┌──

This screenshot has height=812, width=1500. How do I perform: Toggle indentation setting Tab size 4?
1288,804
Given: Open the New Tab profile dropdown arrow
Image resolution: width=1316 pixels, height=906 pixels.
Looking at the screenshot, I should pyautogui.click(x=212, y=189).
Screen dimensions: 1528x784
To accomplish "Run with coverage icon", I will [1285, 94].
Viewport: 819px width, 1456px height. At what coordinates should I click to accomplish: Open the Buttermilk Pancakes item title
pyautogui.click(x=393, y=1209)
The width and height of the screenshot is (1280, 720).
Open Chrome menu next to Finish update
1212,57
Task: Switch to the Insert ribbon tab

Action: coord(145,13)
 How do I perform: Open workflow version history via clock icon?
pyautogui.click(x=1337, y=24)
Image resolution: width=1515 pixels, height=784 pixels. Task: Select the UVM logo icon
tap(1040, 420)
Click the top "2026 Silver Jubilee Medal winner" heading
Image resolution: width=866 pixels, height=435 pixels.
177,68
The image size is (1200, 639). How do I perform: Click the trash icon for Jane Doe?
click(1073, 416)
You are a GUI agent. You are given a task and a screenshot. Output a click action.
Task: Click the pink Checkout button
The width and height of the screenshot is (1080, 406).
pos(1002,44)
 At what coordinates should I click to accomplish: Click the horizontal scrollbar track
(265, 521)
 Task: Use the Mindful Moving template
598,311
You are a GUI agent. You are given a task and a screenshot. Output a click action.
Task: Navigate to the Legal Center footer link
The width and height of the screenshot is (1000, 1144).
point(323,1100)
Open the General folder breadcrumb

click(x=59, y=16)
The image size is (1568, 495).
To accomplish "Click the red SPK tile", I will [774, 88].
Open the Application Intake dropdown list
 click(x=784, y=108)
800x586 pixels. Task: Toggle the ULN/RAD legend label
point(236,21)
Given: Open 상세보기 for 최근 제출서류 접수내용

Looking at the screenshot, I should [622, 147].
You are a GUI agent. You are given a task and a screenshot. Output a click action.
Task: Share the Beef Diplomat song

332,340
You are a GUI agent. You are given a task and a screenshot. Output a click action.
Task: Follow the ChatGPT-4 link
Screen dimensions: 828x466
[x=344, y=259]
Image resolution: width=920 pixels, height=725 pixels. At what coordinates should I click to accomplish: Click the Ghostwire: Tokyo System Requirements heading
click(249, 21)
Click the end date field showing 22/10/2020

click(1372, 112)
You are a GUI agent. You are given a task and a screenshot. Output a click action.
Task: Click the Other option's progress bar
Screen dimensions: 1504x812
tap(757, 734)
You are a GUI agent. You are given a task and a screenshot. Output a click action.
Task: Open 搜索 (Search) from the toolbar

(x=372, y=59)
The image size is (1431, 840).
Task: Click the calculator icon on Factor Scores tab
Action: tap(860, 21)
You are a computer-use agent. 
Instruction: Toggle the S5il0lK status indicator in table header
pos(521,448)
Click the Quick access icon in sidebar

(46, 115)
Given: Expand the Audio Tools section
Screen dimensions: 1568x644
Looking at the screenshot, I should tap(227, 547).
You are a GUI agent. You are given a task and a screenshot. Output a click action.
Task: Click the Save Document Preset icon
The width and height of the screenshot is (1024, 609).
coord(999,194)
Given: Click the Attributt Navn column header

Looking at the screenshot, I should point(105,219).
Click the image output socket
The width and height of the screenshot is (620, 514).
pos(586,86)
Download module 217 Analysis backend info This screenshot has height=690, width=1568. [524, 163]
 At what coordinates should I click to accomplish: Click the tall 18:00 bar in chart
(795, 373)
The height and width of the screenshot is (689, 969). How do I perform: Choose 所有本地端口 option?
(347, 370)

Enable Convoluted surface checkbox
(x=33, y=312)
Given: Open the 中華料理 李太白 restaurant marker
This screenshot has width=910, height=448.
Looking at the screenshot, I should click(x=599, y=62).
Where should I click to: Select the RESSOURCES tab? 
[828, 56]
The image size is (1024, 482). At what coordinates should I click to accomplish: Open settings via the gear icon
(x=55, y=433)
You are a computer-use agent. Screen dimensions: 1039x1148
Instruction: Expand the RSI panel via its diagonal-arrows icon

└──

▸ Exercise directions: Put every line of the entries above into a JSON list of strings, one string per line, and leave out the blank lines.

▸ Answer for the task:
[
  "This screenshot has height=812, width=1500. How do I perform: Toggle indentation setting Tab size 4?",
  "1288,804",
  "Given: Open the New Tab profile dropdown arrow",
  "Image resolution: width=1316 pixels, height=906 pixels.",
  "Looking at the screenshot, I should pyautogui.click(x=212, y=189).",
  "Screen dimensions: 1528x784",
  "To accomplish \"Run with coverage icon\", I will [1285, 94].",
  "Viewport: 819px width, 1456px height. At what coordinates should I click to accomplish: Open the Buttermilk Pancakes item title",
  "pyautogui.click(x=393, y=1209)",
  "The width and height of the screenshot is (1280, 720).",
  "Open Chrome menu next to Finish update",
  "1212,57",
  "Task: Switch to the Insert ribbon tab",
  "Action: coord(145,13)",
  " How do I perform: Open workflow version history via clock icon?",
  "pyautogui.click(x=1337, y=24)",
  "Image resolution: width=1515 pixels, height=784 pixels. Task: Select the UVM logo icon",
  "tap(1040, 420)",
  "Click the top \"2026 Silver Jubilee Medal winner\" heading",
  "Image resolution: width=866 pixels, height=435 pixels.",
  "177,68",
  "The image size is (1200, 639). How do I perform: Click the trash icon for Jane Doe?",
  "click(1073, 416)",
  "You are a GUI agent. You are given a task and a screenshot. Output a click action.",
  "Task: Click the pink Checkout button",
  "The width and height of the screenshot is (1080, 406).",
  "pos(1002,44)",
  " At what coordinates should I click to accomplish: Click the horizontal scrollbar track",
  "(265, 521)",
  " Task: Use the Mindful Moving template",
  "598,311",
  "You are a GUI agent. You are given a task and a screenshot. Output a click action.",
  "Task: Navigate to the Legal Center footer link",
  "The width and height of the screenshot is (1000, 1144).",
  "point(323,1100)",
  "Open the General folder breadcrumb",
  "click(x=59, y=16)",
  "The image size is (1568, 495).",
  "To accomplish \"Click the red SPK tile\", I will [774, 88].",
  "Open the Application Intake dropdown list",
  " click(x=784, y=108)",
  "800x586 pixels. Task: Toggle the ULN/RAD legend label",
  "point(236,21)",
  "Given: Open 상세보기 for 최근 제출서류 접수내용",
  "Looking at the screenshot, I should [622, 147].",
  "You are a GUI agent. You are given a task and a screenshot. Output a click action.",
  "Task: Share the Beef Diplomat song",
  "332,340",
  "You are a GUI agent. You are given a task and a screenshot. Output a click action.",
  "Task: Follow the ChatGPT-4 link",
  "Screen dimensions: 828x466",
  "[x=344, y=259]",
  "Image resolution: width=920 pixels, height=725 pixels. At what coordinates should I click to accomplish: Click the Ghostwire: Tokyo System Requirements heading",
  "click(249, 21)",
  "Click the end date field showing 22/10/2020",
  "click(1372, 112)",
  "You are a GUI agent. You are given a task and a screenshot. Output a click action.",
  "Task: Click the Other option's progress bar",
  "Screen dimensions: 1504x812",
  "tap(757, 734)",
  "You are a GUI agent. You are given a task and a screenshot. Output a click action.",
  "Task: Open 搜索 (Search) from the toolbar",
  "(x=372, y=59)",
  "The image size is (1431, 840).",
  "Task: Click the calculator icon on Factor Scores tab",
  "Action: tap(860, 21)",
  "You are a computer-use agent. ",
  "Instruction: Toggle the S5il0lK status indicator in table header",
  "pos(521,448)",
  "Click the Quick access icon in sidebar",
  "(46, 115)",
  "Given: Expand the Audio Tools section",
  "Screen dimensions: 1568x644",
  "Looking at the screenshot, I should tap(227, 547).",
  "You are a GUI agent. You are given a task and a screenshot. Output a click action.",
  "Task: Click the Save Document Preset icon",
  "The width and height of the screenshot is (1024, 609).",
  "coord(999,194)",
  "Given: Click the Attributt Navn column header",
  "Looking at the screenshot, I should point(105,219).",
  "Click the image output socket",
  "The width and height of the screenshot is (620, 514).",
  "pos(586,86)",
  "Download module 217 Analysis backend info This screenshot has height=690, width=1568. [524, 163]",
  " At what coordinates should I click to accomplish: Click the tall 18:00 bar in chart",
  "(795, 373)",
  "The height and width of the screenshot is (689, 969). How do I perform: Choose 所有本地端口 option?",
  "(347, 370)",
  "Enable Convoluted surface checkbox",
  "(x=33, y=312)",
  "Given: Open the 中華料理 李太白 restaurant marker",
  "This screenshot has width=910, height=448.",
  "Looking at the screenshot, I should click(x=599, y=62).",
  "Where should I click to: Select the RESSOURCES tab? ",
  "[828, 56]",
  "The image size is (1024, 482). At what coordinates should I click to accomplish: Open settings via the gear icon",
  "(x=55, y=433)",
  "You are a computer-use agent. Screen dimensions: 1039x1148",
  "Instruction: Expand the RSI panel via its diagonal-arrows icon"
]